Introduction: Pregnant Black women are at disproportionate risk for adverse birth outcomes, in part associated with higher prevalence of stress. Stress increases risk of depression, a known risk factor for preterm birth. In addition, multiple dimensions of stress, including perceived stress and stressful life events, are associated with adverse birth outcomes, independent of their association with prenatal depression. We use an intersectional and contextualized measure of gendered racial stress to assess whether gendered racial stress constitutes an additional dimension to prenatal depression, independent of stressful life events and perceived stress. Methods: In this cross-sectional study of 428 Black women, we assessed gendered racial stress (using the 39-item Jackson Hogue Phillips Reduced Common Contextualized Stress Measure), perceived stress (using the Perceived Stress Scale), and stressful life events (using a Stressful Life Event Index) as psychosocial predictors of depressive symptoms (measured by the Edinburgh Depression Scale).

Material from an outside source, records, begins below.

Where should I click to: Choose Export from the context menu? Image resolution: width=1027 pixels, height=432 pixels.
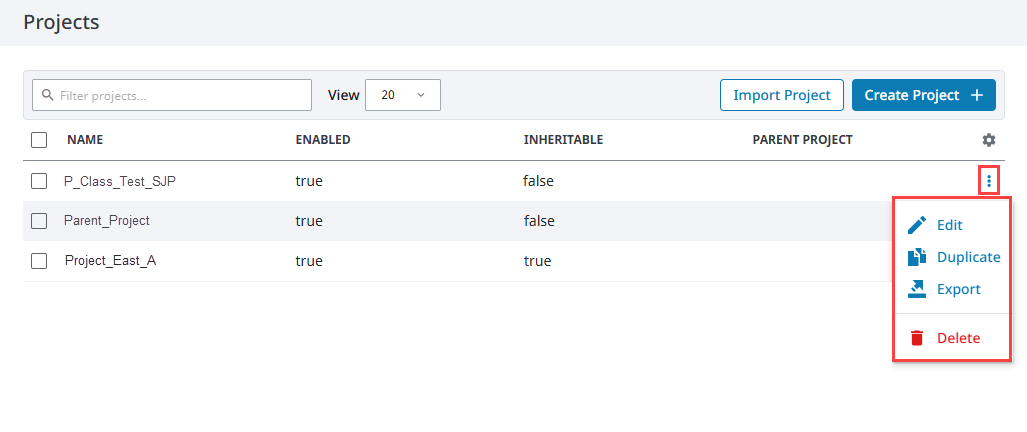coord(959,289)
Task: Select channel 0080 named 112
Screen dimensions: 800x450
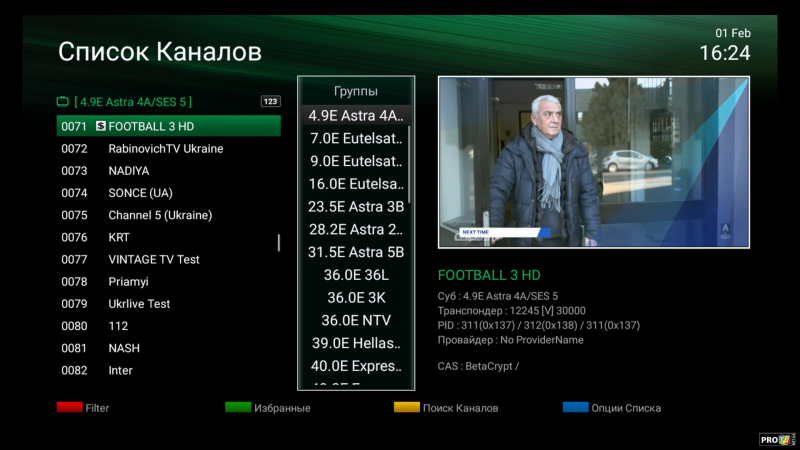Action: 118,326
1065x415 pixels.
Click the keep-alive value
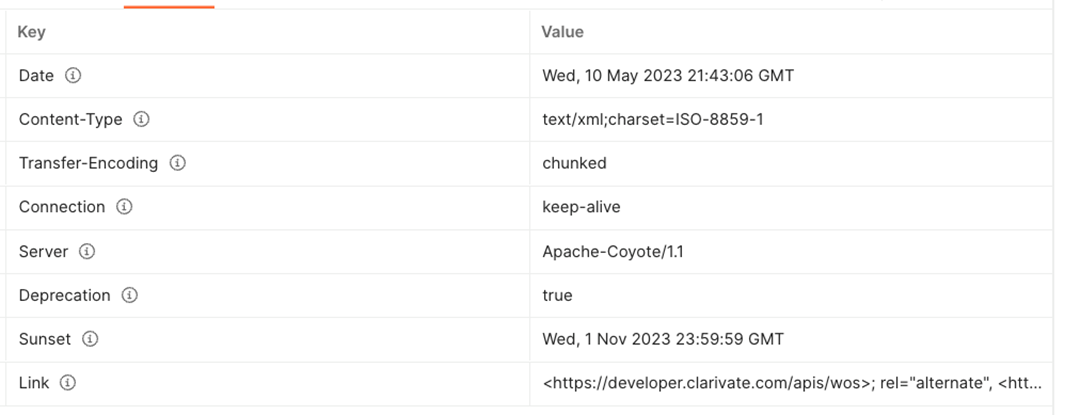tap(581, 207)
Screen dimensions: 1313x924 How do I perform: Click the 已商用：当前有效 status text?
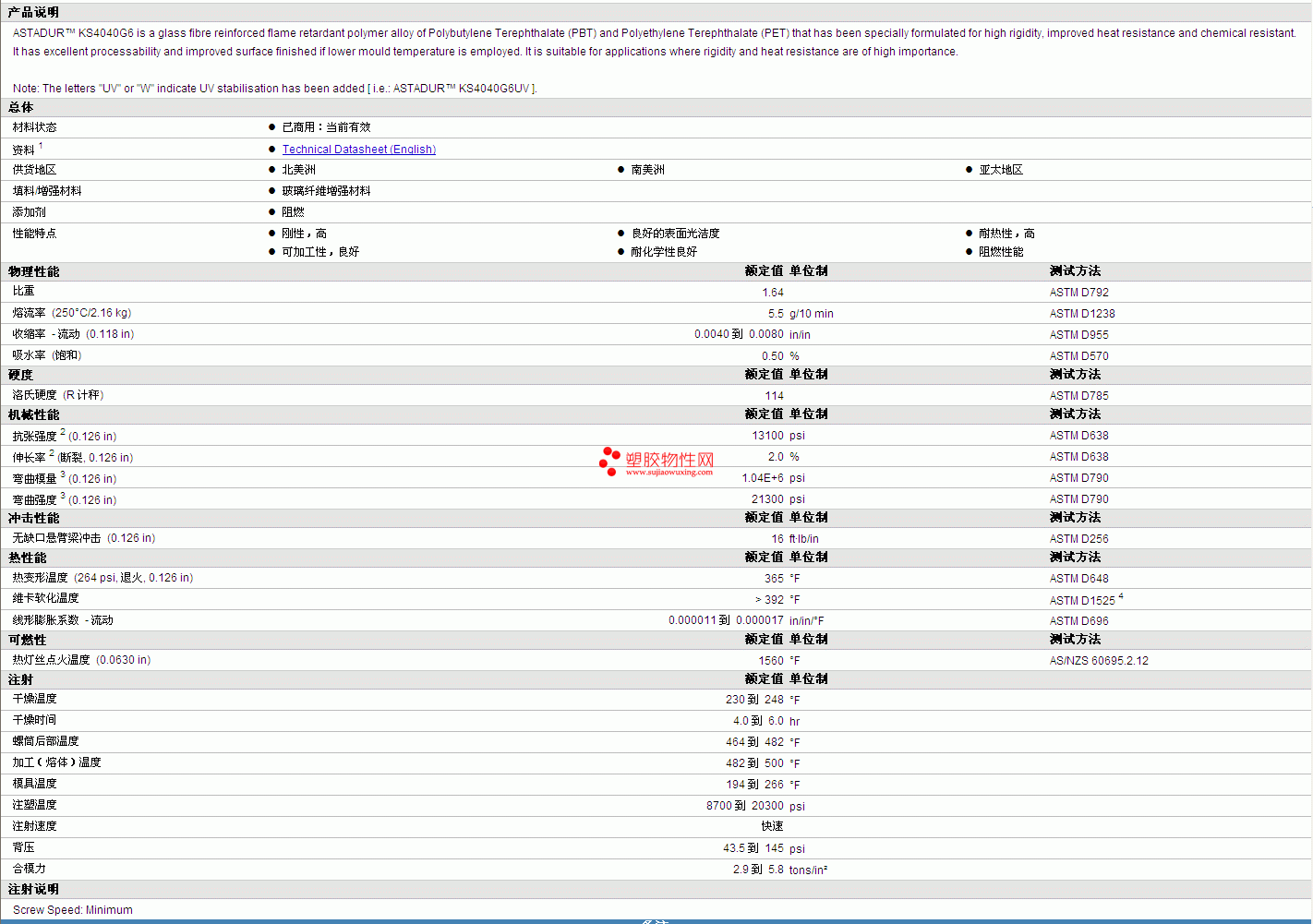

We used bivariate analyses and multivariable regression to assess the association between the measures of stress and prenatal depression. Results: Results revealed significant bivariate associations between participant scores on the full Jackson Hogue Phillips Reduced Common Contextualized Stress Measure and its 5 subscales, and the Edinburgh Depression Scale. In multivariable models that included participant Perceived Stress Scale and/or Stressful Life Event Index scores, the Jackson Hogue Phillips Reduced Common Contextualized Stress Measure contributed uniquely and significantly to Edinburgh Depression Scale score, with the burden subscale being the strongest contributor among all variables. No sociodemographic characteristics were found to be significant in multivariable models. Conclusion: For Black women in early pregnancy, gendered racial stress is a distinct dimension of stress associated with increased depressive symptoms. Intersectional stress measures may best uncover nuances within Black women’s complex social environment.